**RECORDS FOR THIS TASK:**
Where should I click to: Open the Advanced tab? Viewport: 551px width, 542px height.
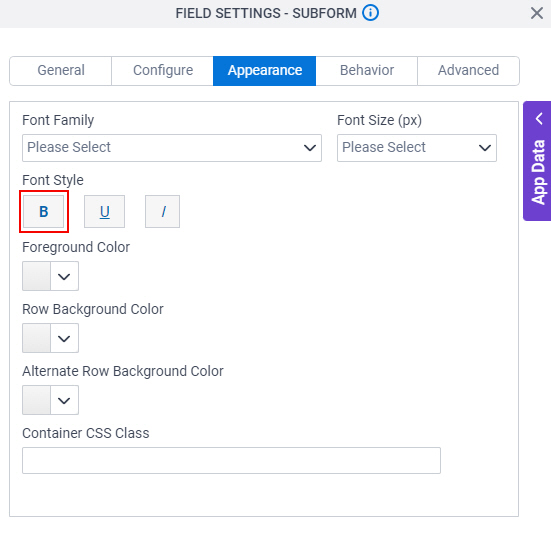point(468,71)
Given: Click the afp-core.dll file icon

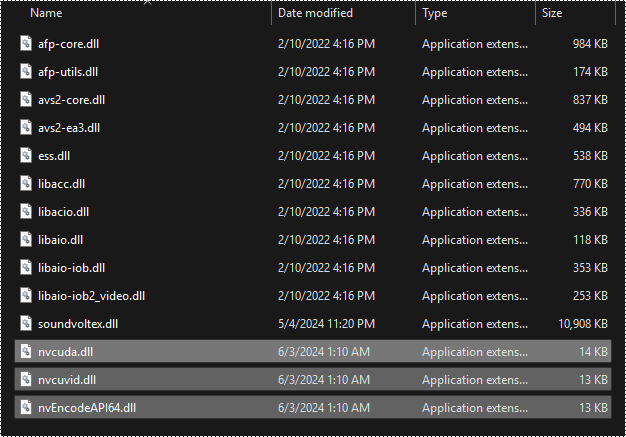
* * *
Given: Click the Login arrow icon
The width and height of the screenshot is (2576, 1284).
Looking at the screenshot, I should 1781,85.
---
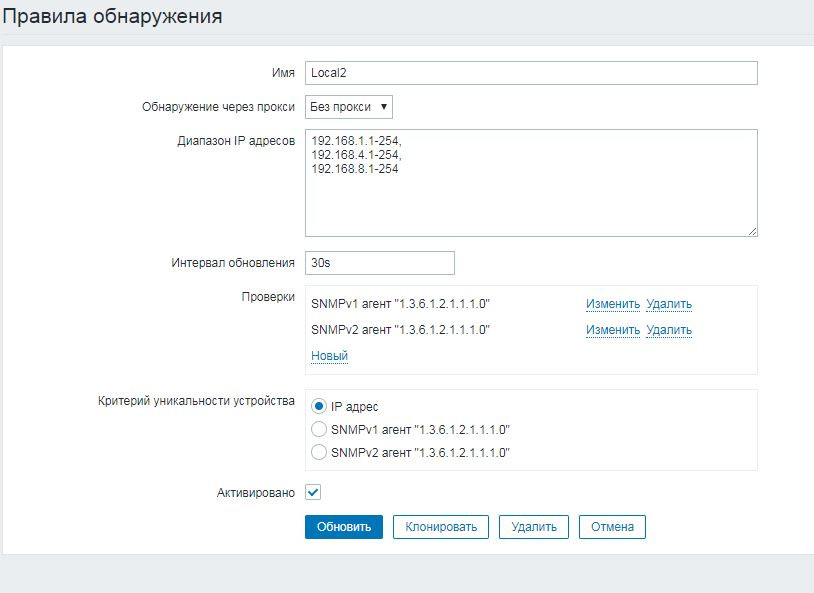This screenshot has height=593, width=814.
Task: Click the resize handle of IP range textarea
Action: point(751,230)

**GIVEN TASK:**
Reproduce the lines of the items verbatim, beginning with the line that contains "Where should I" and ending with the line that contains "Given: Click the afp-core.dll file icon", with both of those lines included. Omit the pictures from your answer.

**WRITTEN ANSWER:**
Where should I click to: Open the Advanced tab? Viewport: 551px width, 542px height.
point(468,71)
Given: Click the afp-core.dll file icon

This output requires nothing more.